## Task 1
In the forum thread about the DTE service drop, list every distinct username shown in a post header.
## Task 2
In the forum thread about the DTE service drop, how long did jpollman say his fight with Comcast lasted?
## Task 3
Reproduce the passage of the forum thread about the DTE service drop that begins at the words "## J D (Jan" and stops after "the wire running.".

[Excerpt to read start]

# Who maintains DTE service drop?



## salmonslammer (Jan 28, 2001)

Settle a bet.... I say home owner, my buddy says DTE.

Here's a pic of the offending POS pine tree....



















Outdoor Hub mobile, the outdoor information engine


----------



## J D (Jan 19, 2011)

DTE but good lucky evet having them trim secondary wires utilities just don't but area supposed to 

Outdoor Hub mobile, the outdoor information engine


----------



## B.Chunks (Dec 3, 2011)

Wow, that looks like you took the picture at my place. Same problem. I have PIE&G and they said that they would cut the tree, but if I wanted the line moved, that was on me. What PO's me about it is that the wire was never that close to the tree. They put in new poles a few years ago and that's how they left the wire running.


----------



## jpollman (Jan 14, 2001)

DTE is responsible for everything up to the meter. If I were you, I'd get in touch with the Michigan Public Service Commission. I don't know if you can email them but I'd call them and tell them what's going on. If possible, send them that picture. I bet DTE will take care of it.

A few years ago I had a fight with Comcast over a wire issue in my back yard. I fought with them for a year and a half. Had FOUR appointments to get the situation handled and not one of them was kept! I had enough and contacted the MPSC. The problem was corrected in about a week!


----------



## jpollman (Jan 14, 2001)

Just remembered another issue. A couple years ago, I had a problem with the service drop from the pole to my house. For quite a while I had noticed lights flickering now and then. It would happen once or twice and then go away for a while and be fine. Then it would start up again. One day I looked out the back window and noticed that the wire was VERY close to the ground. (I could reach up and grab it) 

I called DTE and was told to call an electrician and have it taken care of. I knew that was BS so I called back, explained the situation. Again, I was told to hire and electrician to handle the problem. I hung up and was furious because I knew that both of the people I talked to were full of it. I'm paying for them to bring service to my house! I'm responsible for everything AFTER the meter. They have to maintain the service TO the meter. 

I got on the phone again and asked to talk to a supervisor. I explained again what was going on. A few hours later, a crew showed up and took care of the problem. The strand had broken and the only thing holding up the service was the two hot leads to the pole! It took them very little time to repair the break and get it back up where it belonged. The lights don't flicker anymore. 

John


----------



## Steve (Jan 15, 2000)

[Excerpt to read end]
[Data section start]

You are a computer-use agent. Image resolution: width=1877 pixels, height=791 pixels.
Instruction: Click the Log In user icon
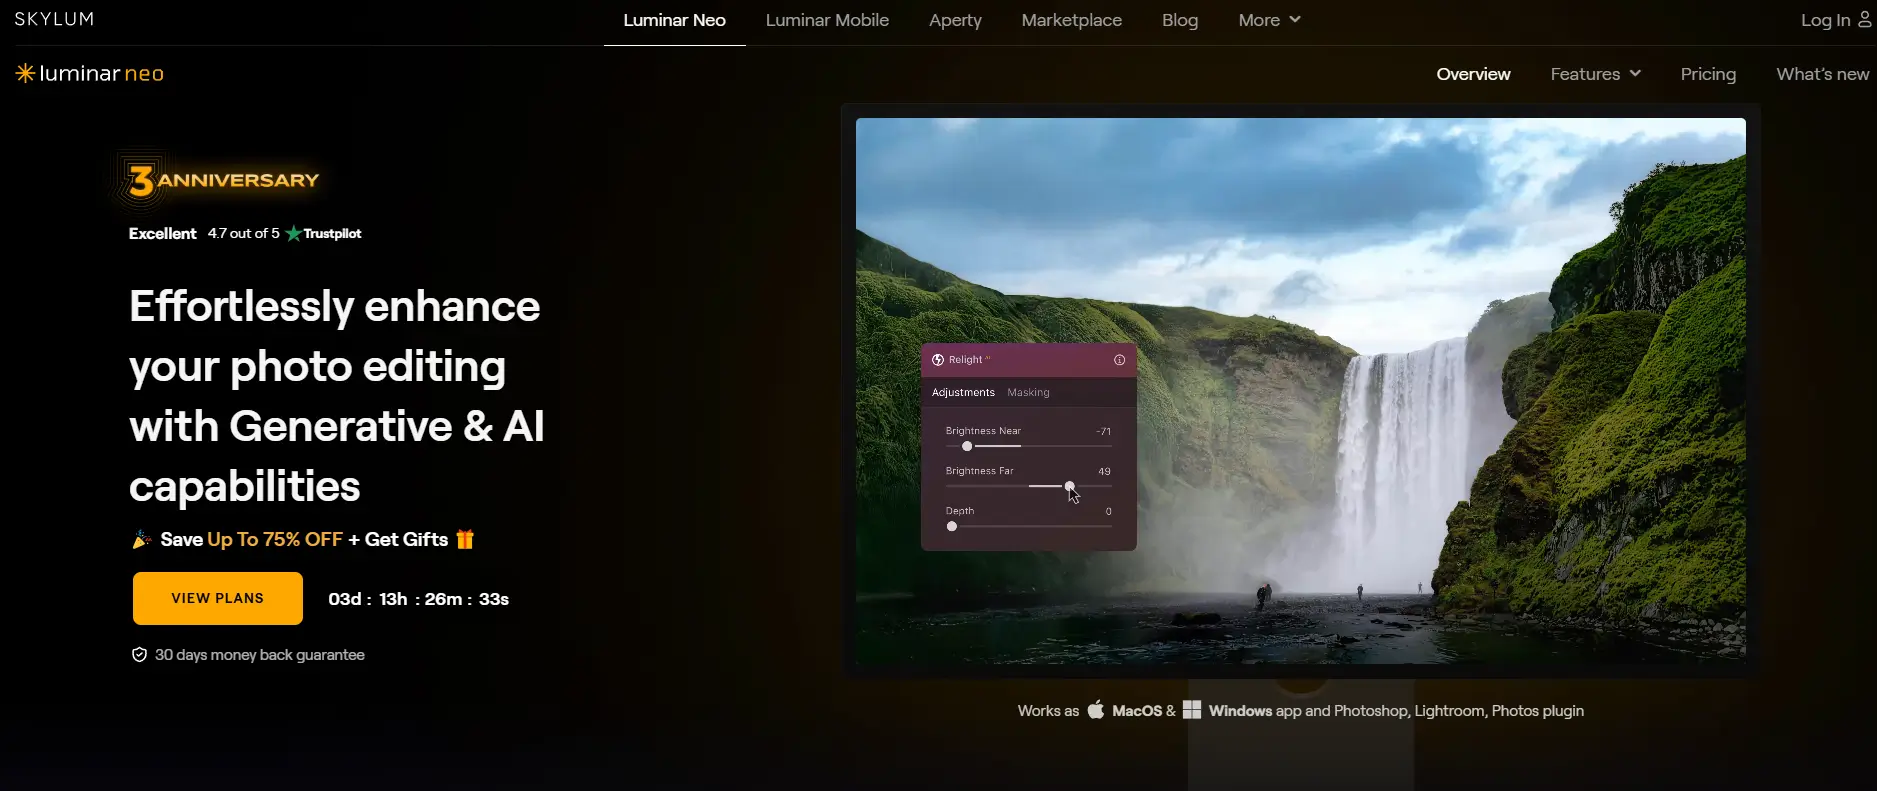tap(1864, 19)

[Data section end]

## Final result 1
salmonslammer, J D, B.Chunks, jpollman, Steve

## Final result 2
A year and a half.

## Final result 3
## J D (Jan 19, 2011)

DTE but good lucky evet having them trim secondary wires utilities just don't but area supposed to 

Outdoor Hub mobile, the outdoor information engine


----------



## B.Chunks (Dec 3, 2011)

Wow, that looks like you took the picture at my place. Same problem. I have PIE&G and they said that they would cut the tree, but if I wanted the line moved, that was on me. What PO's me about it is that the wire was never that close to the tree. They put in new poles a few years ago and that's how they left the wire running.